# Daily camp troubles



## J087 (Dec 16, 2017)

As the moving cycle begins the new camper requests start to flood in. Although on some days I can't stop wondering why everyone keeps asking for the same item. The one item I just ran out off...

These drawings are made by a freelance illustrator, going by the name off *lollibeepop*. Everyone who plays Pocket Camp can relate to these troubles.


----------



## Gruntilda (Dec 16, 2017)

PRICELESS!!


----------



## LuciaMew (Dec 16, 2017)

Lmao XD You did such wonderful job XD Rosie’s expression is so funny lol.


----------



## Vonny (Dec 16, 2017)

I can relate. Four days ago I got about five requests for 3 pale chubs throughout the day (on top of a bunch of other requests asking for 1) and pale chubs suddenly became impossible to find, the next day the same thing happened with horse mackerels.  I stopped playing completely 2 days ago.  

I don’t think it’s RNG. I think they programmed it that way because it happens so often and probably is a way to encourage buying throw nets..


----------



## Angel-Rae (Dec 16, 2017)

That is so cool! And I also had the pale chub saga this morning. Overall I had around 20 requests. Thank god for market box!


----------



## Twisterheart (Dec 16, 2017)

I relate so much xD


----------



## likalaruku (Dec 17, 2017)

They will inevitable all want large quantities of the same thing that just happen to be hard to find at that time, so you run out & have to buy from friends, which isn't easy because the friend box only shows you their 4 most recent items & not their full inventory, meaning you have to visit each one until you find one who has what you need.

How the game notifies your friends every time you put stuff in your box, which they don't care about, but never notifies them when you send a help request for the quarry. 

When you're about to complete a quest & the animals change right in the middle of it.

When the exact same things are in the market every day.


----------



## KaydeeKrunk (Dec 17, 2017)

Vonny said:


> I can relate. Four days ago I got about five requests for 3 pale chubs throughout the day (on top of a bunch of other requests asking for 1) and pale chubs suddenly became impossible to find, the next day the same thing happened with horse mackerels.  I stopped playing completely 2 days ago.
> 
> I don’t think it’s RNG. I think they programmed it that way because it happens so often and probably is a way to encourage buying throw nets..

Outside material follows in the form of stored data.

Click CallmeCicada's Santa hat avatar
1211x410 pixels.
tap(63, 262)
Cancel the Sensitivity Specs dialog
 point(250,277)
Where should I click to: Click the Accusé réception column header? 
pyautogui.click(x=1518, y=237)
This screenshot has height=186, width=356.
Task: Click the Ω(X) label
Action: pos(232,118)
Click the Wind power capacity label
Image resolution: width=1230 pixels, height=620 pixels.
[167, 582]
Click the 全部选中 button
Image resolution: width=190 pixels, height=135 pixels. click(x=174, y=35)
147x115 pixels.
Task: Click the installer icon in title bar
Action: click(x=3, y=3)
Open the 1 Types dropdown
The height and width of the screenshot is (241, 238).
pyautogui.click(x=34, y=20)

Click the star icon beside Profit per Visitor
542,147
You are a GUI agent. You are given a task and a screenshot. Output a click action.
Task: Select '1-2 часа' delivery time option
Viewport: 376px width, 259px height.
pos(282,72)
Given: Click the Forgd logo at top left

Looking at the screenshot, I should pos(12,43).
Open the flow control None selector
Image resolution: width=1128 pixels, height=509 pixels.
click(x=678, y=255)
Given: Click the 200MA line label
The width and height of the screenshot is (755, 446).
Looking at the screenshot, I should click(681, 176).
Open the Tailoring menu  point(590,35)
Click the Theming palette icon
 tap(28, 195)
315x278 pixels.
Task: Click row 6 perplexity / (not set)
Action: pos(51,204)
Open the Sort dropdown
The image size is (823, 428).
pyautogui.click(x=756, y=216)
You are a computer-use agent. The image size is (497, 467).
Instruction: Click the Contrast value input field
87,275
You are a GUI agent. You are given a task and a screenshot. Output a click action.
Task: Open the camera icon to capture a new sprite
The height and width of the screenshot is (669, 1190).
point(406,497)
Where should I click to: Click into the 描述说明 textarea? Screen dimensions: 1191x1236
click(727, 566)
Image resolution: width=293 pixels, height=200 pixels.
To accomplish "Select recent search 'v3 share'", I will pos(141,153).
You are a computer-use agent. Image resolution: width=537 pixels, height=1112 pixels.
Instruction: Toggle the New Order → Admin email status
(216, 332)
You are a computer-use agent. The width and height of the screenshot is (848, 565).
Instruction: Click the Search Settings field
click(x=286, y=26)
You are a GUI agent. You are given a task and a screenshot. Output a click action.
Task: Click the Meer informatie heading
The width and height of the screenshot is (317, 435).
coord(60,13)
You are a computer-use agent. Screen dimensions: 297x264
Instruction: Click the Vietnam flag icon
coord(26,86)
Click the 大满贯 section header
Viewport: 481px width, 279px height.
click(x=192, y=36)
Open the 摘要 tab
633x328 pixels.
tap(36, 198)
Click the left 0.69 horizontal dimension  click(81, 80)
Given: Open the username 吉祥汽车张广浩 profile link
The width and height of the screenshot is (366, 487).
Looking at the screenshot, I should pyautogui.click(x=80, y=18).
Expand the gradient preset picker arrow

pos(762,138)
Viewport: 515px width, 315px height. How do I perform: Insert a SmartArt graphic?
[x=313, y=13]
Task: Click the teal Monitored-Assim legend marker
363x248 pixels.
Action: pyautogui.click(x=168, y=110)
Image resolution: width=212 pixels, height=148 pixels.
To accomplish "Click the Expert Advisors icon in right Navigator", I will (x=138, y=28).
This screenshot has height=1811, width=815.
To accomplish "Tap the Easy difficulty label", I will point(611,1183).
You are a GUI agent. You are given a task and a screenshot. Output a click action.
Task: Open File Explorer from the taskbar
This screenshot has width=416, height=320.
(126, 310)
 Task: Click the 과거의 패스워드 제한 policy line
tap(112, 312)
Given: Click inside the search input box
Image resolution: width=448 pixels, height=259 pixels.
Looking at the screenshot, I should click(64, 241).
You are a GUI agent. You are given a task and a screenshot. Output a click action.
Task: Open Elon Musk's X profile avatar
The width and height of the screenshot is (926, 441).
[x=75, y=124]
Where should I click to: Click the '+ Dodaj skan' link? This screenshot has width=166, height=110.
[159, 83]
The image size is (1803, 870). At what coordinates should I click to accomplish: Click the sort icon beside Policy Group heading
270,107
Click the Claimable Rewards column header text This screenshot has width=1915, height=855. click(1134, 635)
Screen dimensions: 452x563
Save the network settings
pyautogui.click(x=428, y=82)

I think it's more meant to encourage using the market box! I can't say how many times it's saved me! Thank goodness I have LOADS of friends so I can usually find stuff I need. This happens to me all the time, but I usually just do "the loop" going to all the places catching all the things, so that when I return they will have repopulated and I can usually get them on my own, it just takes a bit more time, so it depends on how far into the 3 hours I am, if it's like 20 minutes left and I am low on items I'll just buy what I need from market boxes, if I have a good bit of time I'll do the loop. Of course using the nets/honey/fertilizer is also an option but then you can't guarantee what you'll get anyways, well besides with the fertilizer. XD I've legit used a net and got like 1 of the fish I needed 6 of...


----------



## Dede (Dec 17, 2017)

Hahaha this is too good XD
lollibeepop is so talented!


----------